Could you transcribe the stretch of the passage on Buddhism and the Thai sex trade from "While Buddhist attitudes" through "her karmic merit."?

**Text shown**
____________________

While Buddhist attitudes prevail about women as inferior beings, their status is karmic, or fated, and not due to a personal failing or moral flaw. Temporary work in the sex industry may be seen as fate or karma, not a moral flaw in the girl herself, or it may be seen as work for her family that gains her karmic merit.

Here is a newsgroup post I thought was interesting and confirms the existence of the above view:

Date: Thu, 19 Feb 1998 18:16:27 -1000 Subject: Buddhism and sex 
Dear TRInetters,

I am reminded of a salutary session which one of my post graduate Thai students delivered to an undergraduate class on international tourism several years ago:

She came from northern Thailand, around Chiang Mai, and in commenting on sex tourism to Thailand she related the participation of girls from her district in the sex trade in Bangkok directly to their Buddhist beliefs.

____________________

**Information provided**
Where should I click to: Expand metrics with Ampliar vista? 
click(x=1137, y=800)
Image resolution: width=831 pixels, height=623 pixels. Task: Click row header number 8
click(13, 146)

____________________

**Answer to this exercise**
While Buddhist attitudes prevail about women as inferior beings, their status is karmic, or fated, and not due to a personal failing or moral flaw. Temporary work in the sex industry may be seen as fate or karma, not a moral flaw in the girl herself, or it may be seen as work for her family that gains her karmic merit.